- **Assigned task**
Every line of the data below needs to be reproduced exactly.
[Start of section]
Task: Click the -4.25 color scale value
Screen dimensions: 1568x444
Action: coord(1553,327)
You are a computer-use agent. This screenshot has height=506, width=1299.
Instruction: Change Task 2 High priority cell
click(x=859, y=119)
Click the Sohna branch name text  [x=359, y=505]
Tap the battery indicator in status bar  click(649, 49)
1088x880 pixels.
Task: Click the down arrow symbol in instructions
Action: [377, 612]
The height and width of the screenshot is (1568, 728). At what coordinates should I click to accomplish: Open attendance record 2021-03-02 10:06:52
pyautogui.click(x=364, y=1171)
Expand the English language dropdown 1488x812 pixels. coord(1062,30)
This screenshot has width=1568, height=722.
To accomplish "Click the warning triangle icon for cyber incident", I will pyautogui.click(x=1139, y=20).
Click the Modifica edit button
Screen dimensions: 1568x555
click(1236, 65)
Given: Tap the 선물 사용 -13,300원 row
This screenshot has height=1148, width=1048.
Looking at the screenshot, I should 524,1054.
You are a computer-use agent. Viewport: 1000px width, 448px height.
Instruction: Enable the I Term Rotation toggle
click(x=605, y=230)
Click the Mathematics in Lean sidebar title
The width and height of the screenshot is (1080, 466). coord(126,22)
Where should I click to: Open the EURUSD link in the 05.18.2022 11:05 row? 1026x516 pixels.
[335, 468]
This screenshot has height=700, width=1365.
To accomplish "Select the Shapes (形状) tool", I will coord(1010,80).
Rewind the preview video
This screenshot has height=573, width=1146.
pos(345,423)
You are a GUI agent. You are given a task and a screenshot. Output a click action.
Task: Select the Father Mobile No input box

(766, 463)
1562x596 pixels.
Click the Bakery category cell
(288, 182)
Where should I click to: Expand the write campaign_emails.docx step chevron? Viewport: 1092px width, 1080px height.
[End of section]
- **Response for this exercise**
Task: Click the -4.25 color scale value
Screen dimensions: 1568x444
Action: coord(1553,327)
You are a computer-use agent. This screenshot has height=506, width=1299.
Instruction: Change Task 2 High priority cell
click(x=859, y=119)
Click the Sohna branch name text  [x=359, y=505]
Tap the battery indicator in status bar  click(649, 49)
1088x880 pixels.
Task: Click the down arrow symbol in instructions
Action: [377, 612]
The height and width of the screenshot is (1568, 728). At what coordinates should I click to accomplish: Open attendance record 2021-03-02 10:06:52
pyautogui.click(x=364, y=1171)
Expand the English language dropdown 1488x812 pixels. coord(1062,30)
This screenshot has width=1568, height=722.
To accomplish "Click the warning triangle icon for cyber incident", I will pyautogui.click(x=1139, y=20).
Click the Modifica edit button
Screen dimensions: 1568x555
click(1236, 65)
Given: Tap the 선물 사용 -13,300원 row
This screenshot has height=1148, width=1048.
Looking at the screenshot, I should 524,1054.
You are a computer-use agent. Viewport: 1000px width, 448px height.
Instruction: Enable the I Term Rotation toggle
click(x=605, y=230)
Click the Mathematics in Lean sidebar title
The width and height of the screenshot is (1080, 466). coord(126,22)
Where should I click to: Open the EURUSD link in the 05.18.2022 11:05 row? 1026x516 pixels.
[335, 468]
This screenshot has height=700, width=1365.
To accomplish "Select the Shapes (形状) tool", I will coord(1010,80).
Rewind the preview video
This screenshot has height=573, width=1146.
pos(345,423)
You are a GUI agent. You are given a task and a screenshot. Output a click action.
Task: Select the Father Mobile No input box

(766, 463)
1562x596 pixels.
Click the Bakery category cell
(288, 182)
Where should I click to: Expand the write campaign_emails.docx step chevron? Viewport: 1092px width, 1080px height.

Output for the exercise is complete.